--- EXCERPTED PASSAGE ---

Error with accelerate when Fine tuning LLaVa

jesusgs01 · February 13, 2025, 11:30am

Hello,

I am trying to fine tuning a LLaVa model but I have the following error when train starts.

  File "/app/MIDOGpp-main/train_llava.py", line 287, in fine_tune_llava
    trainer.train()
  File "/usr/local/lib/python3.10/site-packages/transformers/trainer.py", line 2171, in train
    return inner_training_loop(
  File "/usr/local/lib/python3.10/site-packages/transformers/trainer.py", line 2200, in _inner_training_loop
    train_dataloader = self.get_train_dataloader()
  File "/usr/local/lib/python3.10/site-packages/transformers/trainer.py", line 1018, in get_train_dataloader
    return self.accelerator.prepare(DataLoader(train_dataset, **dataloader_params))
TypeError: intercept_args() got an unexpected keyword argument 'persistent_workers'

I have the following code in my function:

def fine_tune_llava(train_data, epochs=3, lr=1e-5):
    # Load model
    model, processor = load_llava_model()

--- AVAILABLE DATA ---

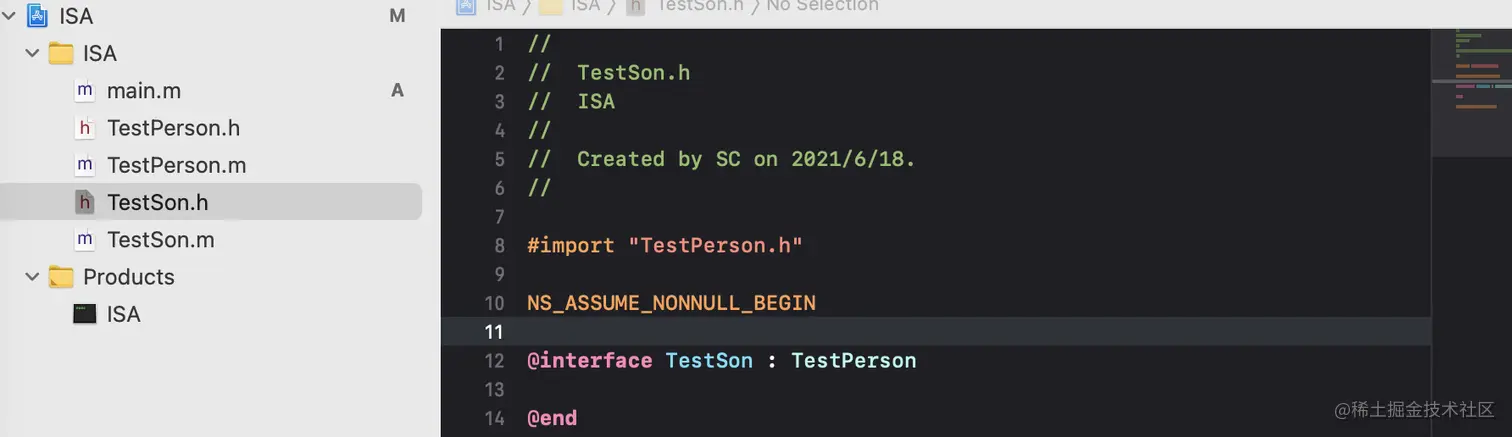Click the ISA folder breadcrumb segment
The width and height of the screenshot is (1512, 437).
(584, 6)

---

• WORK INSTRUCTIONS
Continue the forum post above about the accelerate error during LLaVa fine-tuning, starting right after its last line of code.

• WRITTEN ANSWER
    # MIDOG parameters
    mean = [0.707464, 0.439671, 0.72065]
    std = [0.118969, 0.127489, 0.083481]
    
    # Images transformations
    data_transforms = {
        'train': A.Compose([
            A.Resize(224, 224),
            A.OneOf([
                A.HorizontalFlip(p=1),
                A.VerticalFlip(p=1),
                A.RandomRotate90(p=1),
            ], p=0.5),
            StainAugmentor(stain_matrix=get_target_stain_matrix()),
            A.RandomBrightnessContrast(p=0.5, brightness_limit=(-0.5, 0.5), contrast_limit=(-0.5, 0.5)),
            A.Affine(p=0.5, scale=(1.0, 2.0), shear=(-20, 20)),
            A.Normalize(mean, std),
        ], p=1.0),
        'val': A.Compose([
            A.Resize(224, 224),
            A.Normalize(mean, std),
        ], p=1.0),
        'test': A.Compose([
            A.Resize(224, 224),
            A.Normalize(mean, std),
        ], p=1.0)
    }
    
    skf = StratifiedKFold(n_splits=5, shuffle=True, random_state=42)
    labels = [item[2] for item in train_data]
    
    fold = 1
    for train_index, val_index in skf.split(train_data, labels):
      print(f"Entrenando en el pliegue {fold}/5")
      
      # Divide val and train
      train_fold_data = [train_data[i] for i in train_index]
      val_fold_data = [train_data[i] for i in val_index]
        
      # Create Dataset
      train_dataset = ROIDataset(train_fold_data, processor, transform=data_transforms['train'])
      val_dataset = ROIDataset(val_fold_data, processor, transform=data_transforms['val'])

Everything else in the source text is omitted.